Hansen cautions on overestimating the return on investment of organizing collaboration and/or underestimating costs. He also cites examples of ignoring 'opportunity costs' : essentially other ways of solving business problems which might prove more successful than combining business units collaboratively to attempt to achieve the same objective.
An issue I run into over and over again while consulting is helping people envision scale - Hansen talks about huge mergers and acquisitions projects such as Daimler’s $36 billion acquisition of Chrysler in 1998 and the intended synergies/reward as the 'collaboration premium'.
(Collaboration premium is defined by Hansen as the difference between the projected financial return on a project and two often overlooked factors—opportunity cost and collaboration costs.)
The sale nine years later of 80% of Chrysler for $1 billion was clearly a financial M&A disaster and the 'collaboration premium' non existent.
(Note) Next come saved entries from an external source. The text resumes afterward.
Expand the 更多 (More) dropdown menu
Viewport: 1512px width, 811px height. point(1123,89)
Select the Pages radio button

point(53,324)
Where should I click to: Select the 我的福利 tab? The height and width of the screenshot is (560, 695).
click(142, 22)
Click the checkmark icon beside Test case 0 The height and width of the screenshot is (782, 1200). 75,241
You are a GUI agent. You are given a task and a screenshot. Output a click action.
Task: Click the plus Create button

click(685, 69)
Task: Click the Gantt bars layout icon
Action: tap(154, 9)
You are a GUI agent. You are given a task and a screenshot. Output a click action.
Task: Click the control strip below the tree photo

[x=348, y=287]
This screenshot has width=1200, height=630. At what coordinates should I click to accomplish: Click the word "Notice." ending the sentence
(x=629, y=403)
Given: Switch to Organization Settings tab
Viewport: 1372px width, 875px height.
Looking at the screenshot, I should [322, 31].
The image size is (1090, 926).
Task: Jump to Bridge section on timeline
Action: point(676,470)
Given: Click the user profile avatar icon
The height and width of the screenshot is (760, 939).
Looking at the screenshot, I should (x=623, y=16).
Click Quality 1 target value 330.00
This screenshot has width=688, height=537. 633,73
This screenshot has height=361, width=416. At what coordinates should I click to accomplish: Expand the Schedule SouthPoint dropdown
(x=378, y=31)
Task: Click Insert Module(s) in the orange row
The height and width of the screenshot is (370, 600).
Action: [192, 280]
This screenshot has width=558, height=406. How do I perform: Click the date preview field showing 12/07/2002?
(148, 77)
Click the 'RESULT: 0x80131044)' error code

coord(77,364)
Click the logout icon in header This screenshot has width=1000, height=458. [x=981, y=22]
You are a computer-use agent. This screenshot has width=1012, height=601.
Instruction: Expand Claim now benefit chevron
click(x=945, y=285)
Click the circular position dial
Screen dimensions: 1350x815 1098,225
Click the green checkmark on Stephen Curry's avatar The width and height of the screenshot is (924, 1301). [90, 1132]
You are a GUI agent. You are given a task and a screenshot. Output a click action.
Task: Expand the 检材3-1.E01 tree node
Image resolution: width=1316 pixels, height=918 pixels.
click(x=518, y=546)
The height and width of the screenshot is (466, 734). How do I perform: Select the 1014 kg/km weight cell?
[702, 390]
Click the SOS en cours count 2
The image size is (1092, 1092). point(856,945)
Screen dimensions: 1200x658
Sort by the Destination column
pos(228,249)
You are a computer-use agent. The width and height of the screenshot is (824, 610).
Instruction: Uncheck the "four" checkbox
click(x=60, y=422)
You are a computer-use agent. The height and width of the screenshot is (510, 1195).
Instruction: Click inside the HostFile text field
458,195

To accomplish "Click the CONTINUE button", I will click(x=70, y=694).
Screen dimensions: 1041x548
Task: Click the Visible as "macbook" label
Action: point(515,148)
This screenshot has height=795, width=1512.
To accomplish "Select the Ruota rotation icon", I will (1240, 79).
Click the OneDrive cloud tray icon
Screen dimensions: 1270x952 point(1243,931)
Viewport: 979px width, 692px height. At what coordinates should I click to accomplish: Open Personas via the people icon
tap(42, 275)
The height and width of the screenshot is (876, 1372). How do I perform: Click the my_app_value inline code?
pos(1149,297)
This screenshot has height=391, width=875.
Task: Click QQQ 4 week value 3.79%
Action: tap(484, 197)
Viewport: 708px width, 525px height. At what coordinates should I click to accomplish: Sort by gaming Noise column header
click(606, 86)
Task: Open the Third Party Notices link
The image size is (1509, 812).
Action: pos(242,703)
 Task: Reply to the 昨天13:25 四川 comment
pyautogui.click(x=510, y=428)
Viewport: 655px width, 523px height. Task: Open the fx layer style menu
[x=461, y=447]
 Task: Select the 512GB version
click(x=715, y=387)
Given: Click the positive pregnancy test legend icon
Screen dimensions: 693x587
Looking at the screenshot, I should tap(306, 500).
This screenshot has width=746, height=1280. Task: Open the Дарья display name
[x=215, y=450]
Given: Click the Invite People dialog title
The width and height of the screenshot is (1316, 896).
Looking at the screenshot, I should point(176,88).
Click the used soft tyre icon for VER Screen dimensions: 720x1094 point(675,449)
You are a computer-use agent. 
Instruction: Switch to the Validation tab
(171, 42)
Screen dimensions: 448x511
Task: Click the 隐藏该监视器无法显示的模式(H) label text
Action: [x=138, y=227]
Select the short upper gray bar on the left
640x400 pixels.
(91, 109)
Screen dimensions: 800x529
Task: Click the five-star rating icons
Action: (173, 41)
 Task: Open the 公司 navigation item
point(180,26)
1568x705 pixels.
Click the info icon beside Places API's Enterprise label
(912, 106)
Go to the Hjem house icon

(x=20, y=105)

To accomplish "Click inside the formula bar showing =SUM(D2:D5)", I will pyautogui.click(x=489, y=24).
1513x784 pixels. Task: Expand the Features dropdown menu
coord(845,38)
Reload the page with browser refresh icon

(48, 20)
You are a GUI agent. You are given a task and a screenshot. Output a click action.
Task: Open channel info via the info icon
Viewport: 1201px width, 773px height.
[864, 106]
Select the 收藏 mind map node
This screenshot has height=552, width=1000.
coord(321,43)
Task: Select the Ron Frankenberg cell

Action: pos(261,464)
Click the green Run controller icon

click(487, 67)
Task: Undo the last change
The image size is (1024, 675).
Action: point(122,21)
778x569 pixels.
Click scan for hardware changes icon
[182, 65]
Huge scale such as this example is obviously completely different to cross department innovation in a much smaller company.
This context and pre existing technology is an area where I am confident of bringing real value as a consultant in dealing with scale and planned growth of collaboration environments to meet business needs at future scale. I'm looking forward to reading a review copy of Hansen's book shortly and will be interested to see if it addresses this important pragmatic reality.
In a recession Hansen proposes three types of collaboration are especially valuable: Cross-Selling, Best Practice Transfer and Cross Unit Product Innovation.
Internal collaboration, often intended to spur new product development or increase revenue, may seem a low priority in a period of profit-focused cost cutting.
That’s a big mistake. Collaboration ought to be a crucial element of your recession strategy, because it will allow you to generate profits by exploiting existing assets—to do more with what you already have.
Overall this is a very useful, sober piece, and Hansen clearly has a good grasp of the turf war realities of internal collaboration - the blocking and sheer bloodymindedness of people fighting to protect their fiefdoms and control others - that can eat time and money in intractable wars of attrition. I
What can go wrong is as interesting to those with their necks on the line organizing collaboration and associated infrastructure as the success stories. This piece is a useful reality check for those who have been drinking too much kool-aid about grass roots adoption, crowd sourcing, the wisdom of the crowd or following some of the wackier social media marketing memes...
I'm looking forward to reading the longer form book and will review it here in the next few weeks. The Economist has a review here. Interestingly I see two of the companies showcased at the upcoming Enterprise 2.0 Conference - Lockheed Martin's Unity Project and P&G's internal collaboration strategic planning - are also discussed in the Hansen's book.